▶ [Records provided]
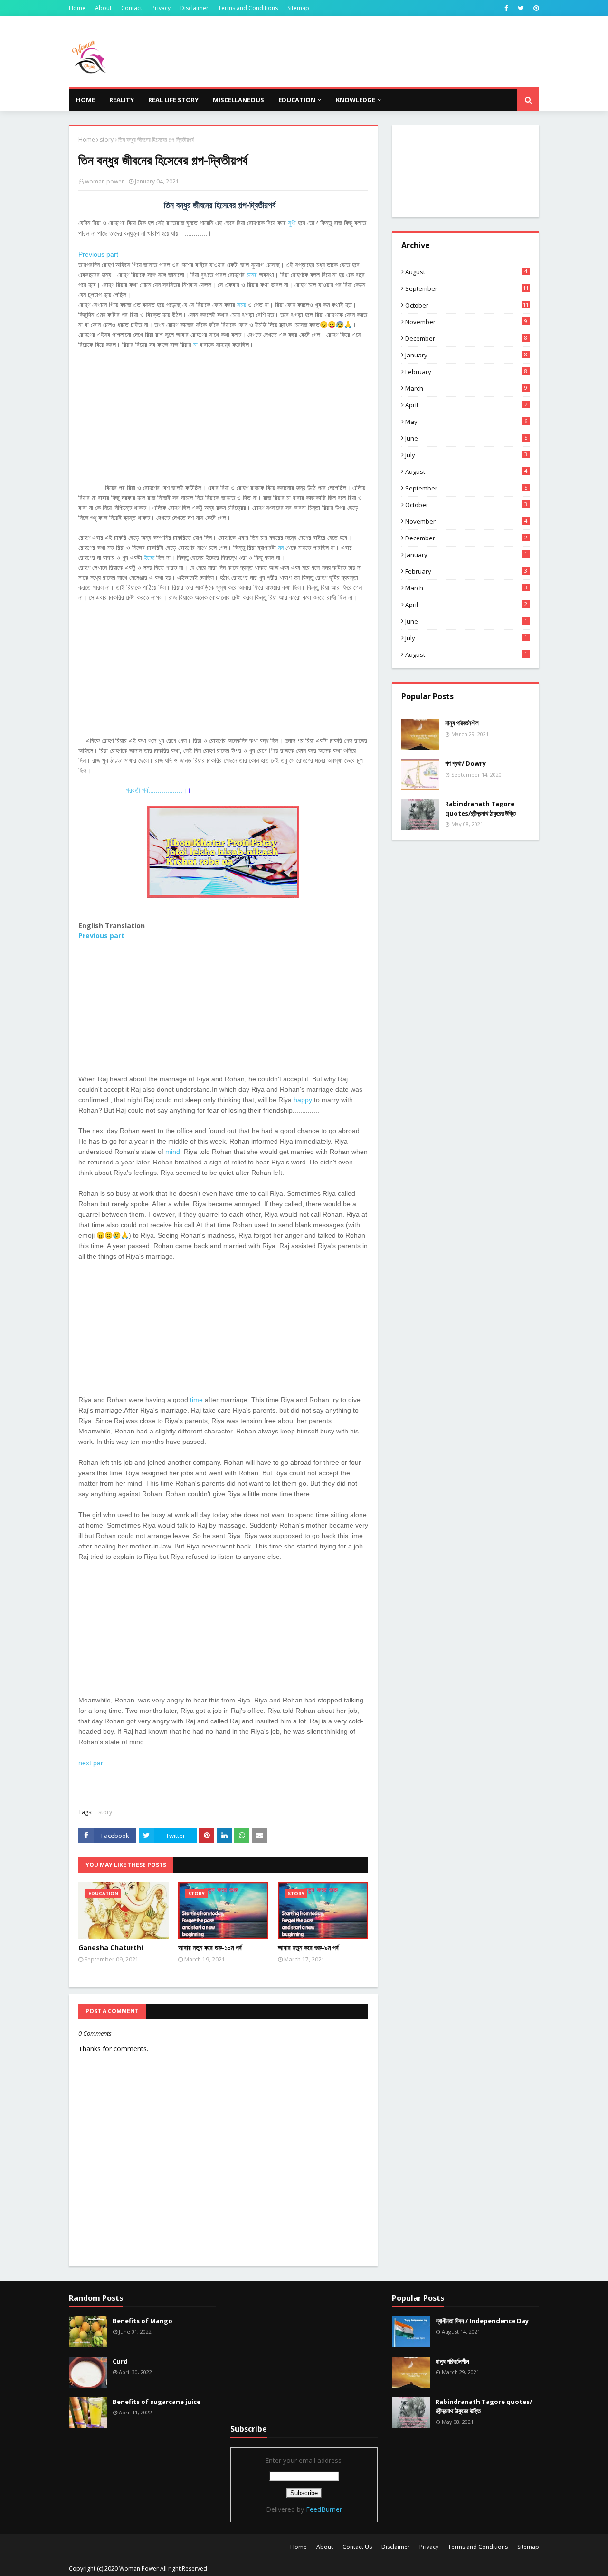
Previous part (98, 254)
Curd (120, 2361)
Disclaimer (194, 8)
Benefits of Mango (142, 2320)
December (466, 338)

▶ [Required work] Could you set down the records above exactly, skipping any picture?

▶ [Result below]
Previous part (98, 254)
Curd (120, 2361)
Disclaimer (194, 8)
Benefits of Mango (142, 2320)
December (466, 338)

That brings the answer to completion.